International Mathematics Competition
for University Students
2023

IMC2023: Day 1, Problem 3

Problem 3. Find all polynomials \(\displaystyle P\) in two variables with real coefficients satisfying the identity

\(\displaystyle P(x,y)P(z,t)=P(xz-yt,xt+yz). \)

Giorgi Arabidze, Free University of Tbilisi, Georgia

Solution. First we find all polynomials \(\displaystyle P(x,y)\) with complex coefficients which satisfies the condition of the problem statement. The identically zero polynomial clearly satisfies the condition. Let consider other polynomials.

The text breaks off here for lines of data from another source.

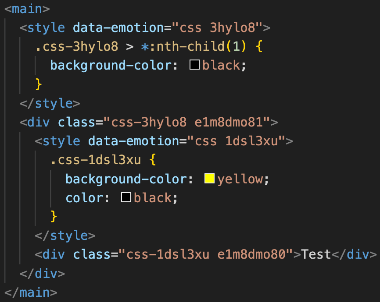The height and width of the screenshot is (302, 380).
Task: Click the word yellow in background-color
Action: pos(240,179)
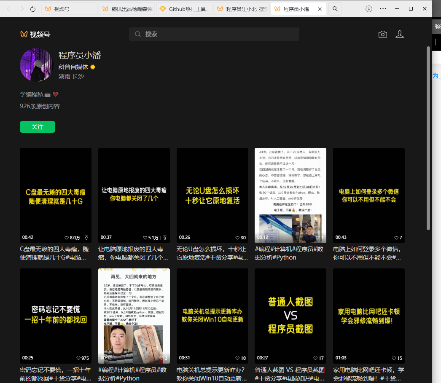Switch to the 腾讯出品杨瀚森 tab
Image resolution: width=441 pixels, height=383 pixels.
pyautogui.click(x=126, y=9)
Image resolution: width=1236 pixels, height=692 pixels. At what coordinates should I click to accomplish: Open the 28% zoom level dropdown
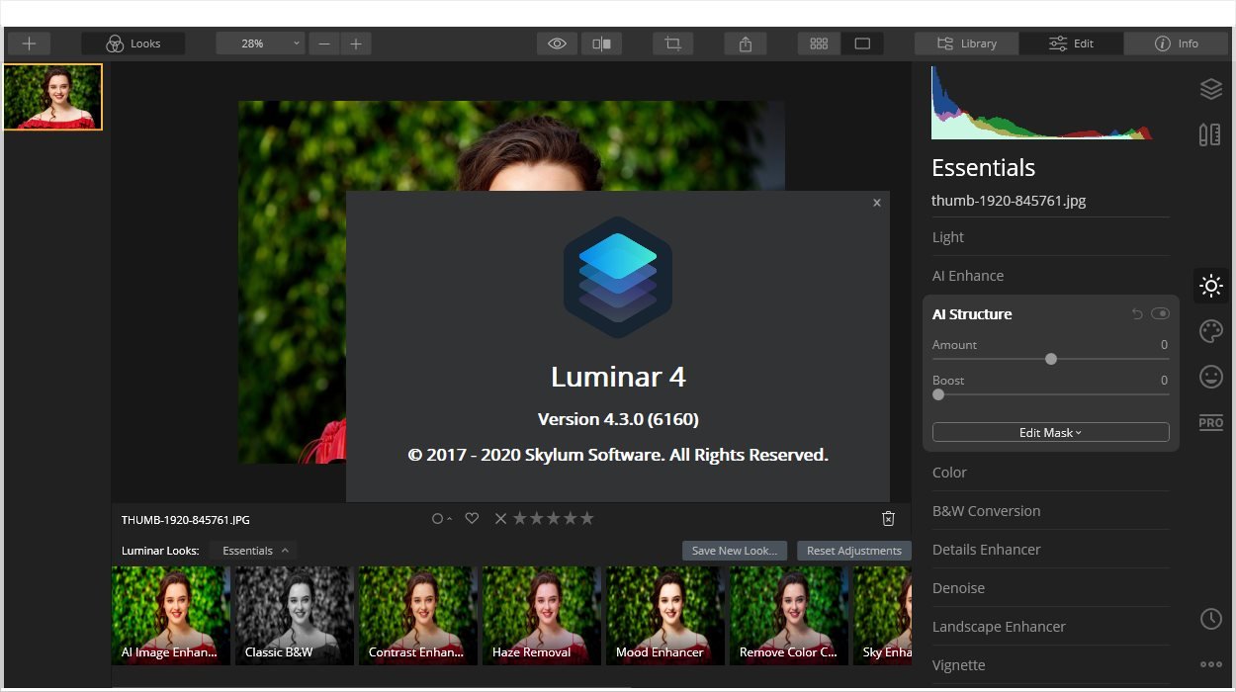(260, 43)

Let \(\displaystyle i^2=-1\) and \(\displaystyle P(x,y)=(x+iy)^n(x-iy)^mQ(x,y)\), where \(\displaystyle n\) and \(\displaystyle m\) are non-negative integers and \(\displaystyle Q(x,y)\) is a polynomial with complex coefficients such that it is not divisible neither by \(\displaystyle x+iy\) nor by \(\displaystyle x-iy\). By the problem statement we have \(\displaystyle Q(x,y)Q(z,t)=Q(xz-yt,xt+yz)\). Note that \(\displaystyle z=t=0\) gives \(\displaystyle Q(x,y)Q(0,0)=Q(0,0)\). If \(\displaystyle Q(0,0)\neq 0\), then \(\displaystyle Q(x,y)=1\) for all \(\displaystyle x\) and \(\displaystyle y\). Thus \(\displaystyle P(x,y)=(x+iy)^n(x-iy)^m\). Now consider the case when \(\displaystyle Q(0,0)=0\).

Let \(\displaystyle x=iy\) and \(\displaystyle z=-it\). We have \(\displaystyle Q(iy,y)Q(-it,t)=Q(0,0)=0\) for all \(\displaystyle y\) and \(\displaystyle t\). Since \(\displaystyle Q(x,y)\) is not divisible by \(\displaystyle x-iy\), \(\displaystyle Q(iy,y)\) is not identically zero and since \(\displaystyle Q(x,y)\) is not divisible by \(\displaystyle x+iy\), \(\displaystyle Q(-it,t)\) is not identically zero. Thus there exist \(\displaystyle y\) and \(\displaystyle t\) such that \(\displaystyle Q(iy,y)\neq 0\) and \(\displaystyle Q(-it,t)\neq 0\) which is impossible because \(\displaystyle Q(iy,y)Q(-it,t)=0\) for all \(\displaystyle y\) and \(\displaystyle t\).

Finally, \(\displaystyle P(x,y)\) polynomials with complex coefficients which satisfies the condition of the problem statement are \(\displaystyle P(x,y)=0\) and \(\displaystyle P(x,y)=(x+iy)^n(x-iy)^m\). It is clear that if \(\displaystyle n\neq m\), then \(\displaystyle P(x,y)=(x+iy)^n(x-iy)^m\) cannot be polynomial with real coefficients. So we need to require \(\displaystyle n=m\), and for this case \(\displaystyle P(x,y)=(x+iy)^n(x-iy)^n=(x^2+y^2)^n\).